Cornog maintains, “I tried working with other instrumentalists, but they approached music in a second hand manner. And I couldn’t get anything done. I have no time for lazy musicians. And much like my idols – Marvin Gaye, Stevie Wonder, Brian Wilson, Todd Rundgren, and Lou Reed, I decided to get serious and make beautiful, melodic songs on my own.”

But there were huge hurdles Cornog had to leap over before achieving any credibility or indie pop stature. Cornog reflects, “I was severely depressed and used drugs as an escape to obliterate my own ego. It became a vicious cycle. I had no friends and lived in the Hoboken train station. In the winter of ’86, all I had was a green windbreaker. My father had always told me to deal with the real world or it would kick me in the ass – and at that time, it did.”

But as fate would have it, an undisclosed person gave a 4-track tape of Kornog’s work to Barbara Powers, and it became a crucial stepping stone to his success.
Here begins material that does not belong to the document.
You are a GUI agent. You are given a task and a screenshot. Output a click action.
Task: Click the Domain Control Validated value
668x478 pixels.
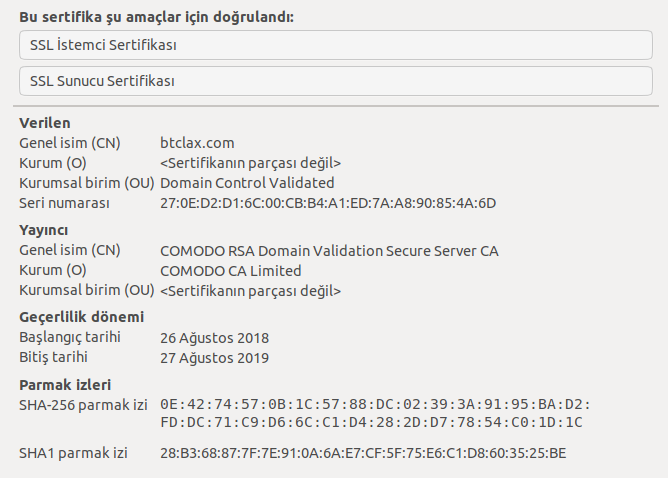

Powers, now Kornog’s girlfriend and business partner, started Hell Gate Productions (named after the Astoria, Queens bridge).

In ’91, she released Kornog’s East River Pipe single “Axl or Iggy / Helmet.” After several positive reviews, Kornog had a chance meeting with Bar None’s Tom Prendergast at Hoboken’s Pier Platters. Prendergast convinced him to send his single to Britian’s Sarah Records.

With “Helmet” now the A-side, Melody Maker gave East River Pipe single of the week honors. Kornog was then approached by several major labels, but decided he disliked the ‘high pressure bull shit.’ So he opted for Chicago’s tiny Ajax Records and his career has been on a slow, organic climb ever since.

Kornog declares, “You’ve got to put a stamp on your own music. The whole point of being an artist is to come up with new ideas and form a foundation. You should express your own personal vision. Even a retro song like Oasis’ “Champagne Supernova,” a guilty pleasure, was well constructed. Unlike grunge heads’ heavy bummer music, I’ve always written easy, heartfelt songs apart from any scene. Some of my songs are dark, but the music makes it seem less threatening. I’m aware of what music is currently out there, but some bands don’t know the difference between recycling music and making something original out of existing ideas.”

East River Pipe received a big boost when ’96s Mel found a sizeable indie audience with depressive suburban kids and the cool underground pundits supporting them. Jangled pop tunes such as the infectious “The Club Isn’t Open” and the chimy Robyn Hitchcock-like “Prettiest Little Whore” (a sincere assertion concerning a transvestite lover) cuddle up next to the country-folk “Guilty As Charged” and the cloudy tender-hearted “Beautiful Worn-Out Love” (a song Marshall Crenshaw would die for). And somewhere between Jazz lite, pop balladry, and art rock lies the expansive instrumental “New York Crown.”

“Originally, “New York Crown” had lyrics about a guy sitting in a strip bar staring at a girl he wanted as his queen. That song reminds me of the dream-like New York skyline at night. It’s incredible, scary, and beautiful,” Cornog says. “In fact, I’m attracted to edgy street personalities like the Taxi Driver and Midnight Cowboy characters. They lived dingy New York City lives.”

How did Cornog decide on the East River Pipe handle?

“One day I was walking by the East River and a sewage pipe had warm, steamy liquid pouring out of it. So I just decided that I am the pipe, society is the sewage, and my contribution is my music – or my crap, if you get my meaning.”